It was with great interest that we read the recent article by Schrader et al. on the low frequency of CDH1 mutations in early-onset and familial lobular breast cancer (1). As detailed by Schrader et al., the cancer syndrome hereditary diffuse gastric cancer (HDGC), in addition to a high risk of diffuse gastric cancer (DGC), is associated with an increased risk of lobular breast carcinoma, a specific histological subtype of the disease (2,3). Germline mutations in CDH1, encoding E-cadherin have been identified as the underlying cause of HGDC in 30-50% of families (4).
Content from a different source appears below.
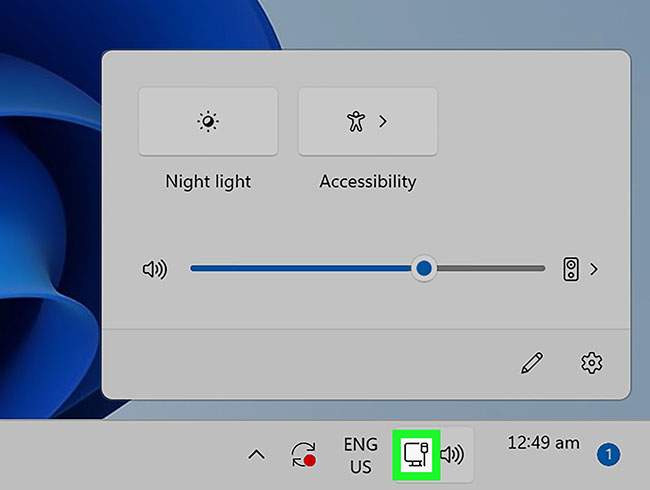The width and height of the screenshot is (650, 490).
Task: Open the Accessibility quick settings tile
Action: click(x=356, y=122)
We have identified a deletion of exon 16 occurring in an individual with lobular breast cancer with an associated family history of gastric cancer. In addition, several groups have reported infrequent CDH1 inactivating mutations in sporadic and familial cases of lobular breast carcinoma that are not associated with HGDC (5-8).

An increased incidence of breast cancer has also been reported in families with Saethre-Chotzen syndrome (SCS) (9), an autosomal dominant craniosynostosis syndrome, which is characterised by premature fusion of coronal sutures and limb abnormalities. SCS is caused by mutations in the basic helix-loop-helix transcription factor TWIST1. Interestingly, TWIST1 over-expression has been associated with breast cancer progression and metastasis through loss of E-cadherin mediated cell-cell adhesion (10).

As part of our continuing study on factors contributing to the risk of breast cancer, we have recently undertaken a similar study to investigate the contribution of variants in CDH1 and TWIST1 to lobular breast cancer in a familial setting. We selected 104 unrelated individuals with lobular breast cancer, all with a family history of breast cancer fulfilling NICE criteria for BRCA1 and BRCA2 screening (>20% risk of mutation) (11). Sequence analysis and multiplex ligation-dependent probe amplification (MLPA) of BRCA1 and BRCA2 identified no mutations in this group. The age at first presentation of the probands ranged from 28-68 years and 14 patients had bilateral breast cancer. All 104 were screened for germline mutations in the coding regions of CDH1 and TWIST1 and 86 were successfully analysed for large deletions/amplifications in CDH1 using MLPA.

Like Schrader et al., we found no truncating point mutations in CDH1 however, a heterozygous deletion of CDH1 exons 1 and 2 was observed in one patient. Three of her sisters were also affected with lobular disease, two with invasive breast cancer. In one of these, with lobular carcinoma in situ, DNA was available for testing and confirmed the presence of the mutation. The four sisters were aged 50, 49, 51 and 53 years at diagnosis of lobular breast cancer, the proband eventually dying from primary pancreatic cancer aged 60 years. There was no history of gastric cancer in up to third degree relatives in the family. Oliveira et al. previously reported deletion of CDH1 exons 1 and 2 segregating in three families with familial gastric cancer (4), one of which was associated with lobular breast cancer. However, our finding is the first report of a CDH1 deletion in the context of lobular breast cancer without a history of gastric cancer.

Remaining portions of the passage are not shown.